Яичницу Петр Васильевич съест молча, со внушительной вдумчивостью и, ровно в восемь, вооружившись у двери шляпой и палкой, все так же молча выйдет на улицу, которую он, в силу привычки, называет слободой.
А сейчас, до урочного времени, старик просто, безо всяких дум глядел в облитое первым июльским светом окно, за которым когда-то был небольшой садок десятка на два яблонь впере-межку с вишнями (причуда Петра Васильевича, тоже отдавшего в свое время дань новомодному тогда учению) и где теперь высилась красного цвета глухая стена заводского корпуса. Стена была такой непостижимо громадной, что иногда ему казалось, будто за ней уже ничего нет — пустота.
Завод, год от года обрастая строениями, все ближе придвигался к утлому дому, отжимая его к самой дороге, которая в свою очередь расползалась в ширину.

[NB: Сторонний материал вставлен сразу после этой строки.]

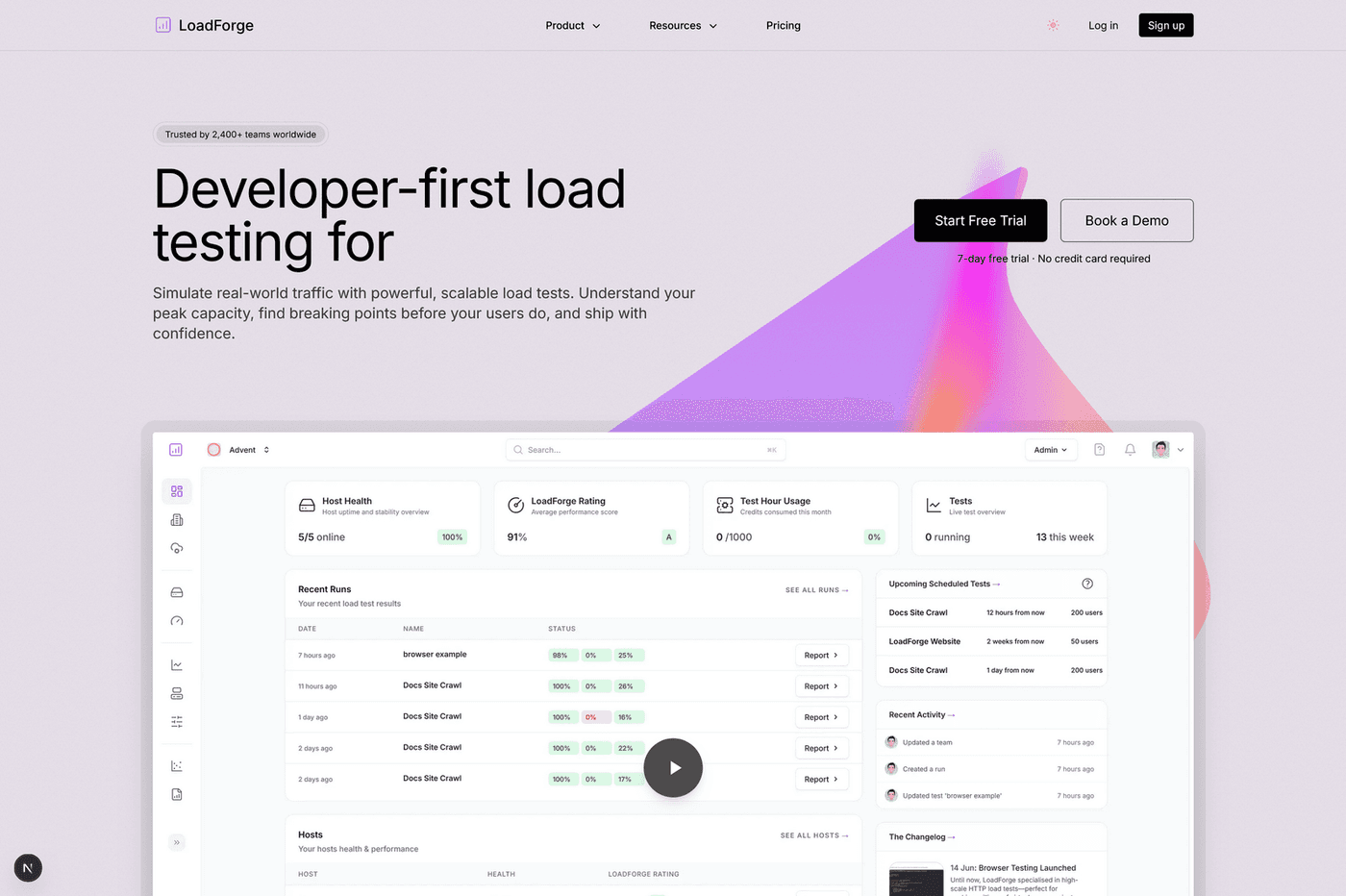Open the Resources menu
Image resolution: width=1346 pixels, height=896 pixels.
[683, 26]

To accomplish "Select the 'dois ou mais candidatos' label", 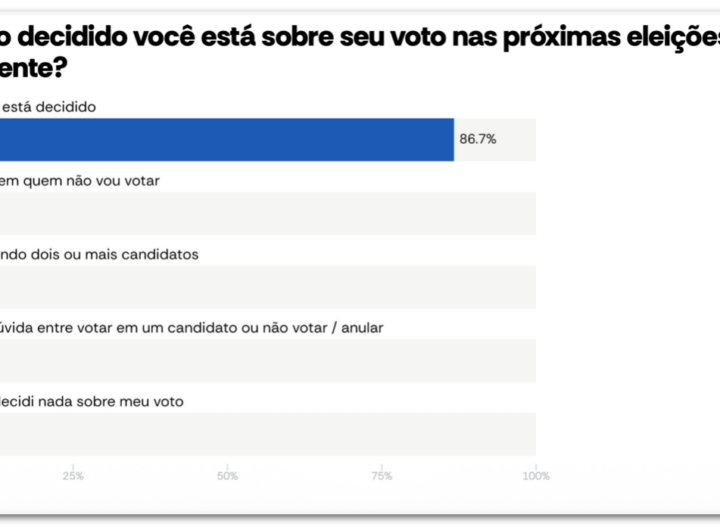I will (100, 254).
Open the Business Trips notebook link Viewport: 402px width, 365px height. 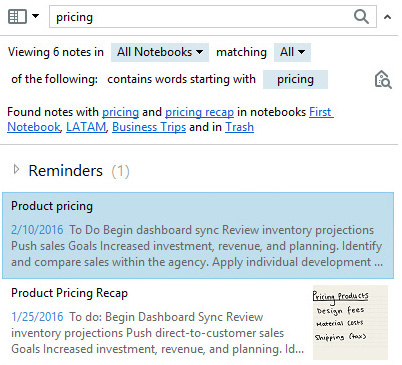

Между этими двумя врагами, словно маленькое буферное государство в тисках гигантов, и отстаивал свою независимость приземистый, еще дедом отстроенный пятистенок, где одну комнату из четырех занимал Петр Васильевич.
В городе его знали все или почти все и, если не любили, для этого он никак себя не проявлял, то уж во всяком случае уважали, как, впрочем, уважают все, что хранит одним только своим существованием то, чего другие, хотя бы в силу возраста, не знают, да и знать не могут. Таким бывает уважение к памятнику, старой крепости, знаменитой горе.
Поэтому, когда известная всему городу палка стучала по асфальту, почти каждый ее стук бывал отмечен поклоном или приветствием:
— Васильичу!
Тук-тук…
— Здравствуйте, товарищ Лашков!
Тук-тук…
— Приветствую!
Тук-тук…
— Здоров, Петр Васильевич!
Тук-тук…
— Наше вам!
Тук-тук-тук…
И так весь день от восьми до восьми, с тремя перерывами: для обзора, впрочем беглого, газет на стендах, захода в столовую и обязательного, но не слишком затяжного отдыха в городском сквере между четырьмя и пятью. Как говорится, город знал его, а он знал свой город.
Узловск, подобно многим уездным городам России конца девятнадцатого века, возник вокруг крупной железнодорожной станции, примерно, на полпути между Москвою и Энском, а потому именно станция, а с нею все ее основные службы — вокзал, депо, вспомогательные постройки — являли здесь собою хозяйственное и духовное средоточие.
Город рос в основном за счет естественно тянувшихся к нему голодными ртами окрестных деревень: Сычевки, Свиридово, Дубовки. Они и поставляли «железке» черную рабочую силу и хлеб. По мере роста дороги, хлеба у них становилось все меньше, зато матерела черная рабочая сила. Стараниями отъевшихся на новых харчах баб, пополнение ее не иссякало.
Мужики пограмотнее, посмекалистее, выбившись всеми правдами и неправдами в люди, строились ближе к станции и, таким образом, незаметно за домом дом — сближали село с городом, пока самые деревни не вошли в город, как его составные части. И станция Узловская сделалась очередным уездом Российской Империи, а стало быть, Узловском.
Петр Васильевич прожил в Узловске семьдесят с лишком лет, и, если бы его спросили однажды, что в нем — в этом городе — самое главное, самое примечательное, он бы затруднился ответом, как затруднился бы ответом о себе самом, настолько оба они являли собою как бы одно целое.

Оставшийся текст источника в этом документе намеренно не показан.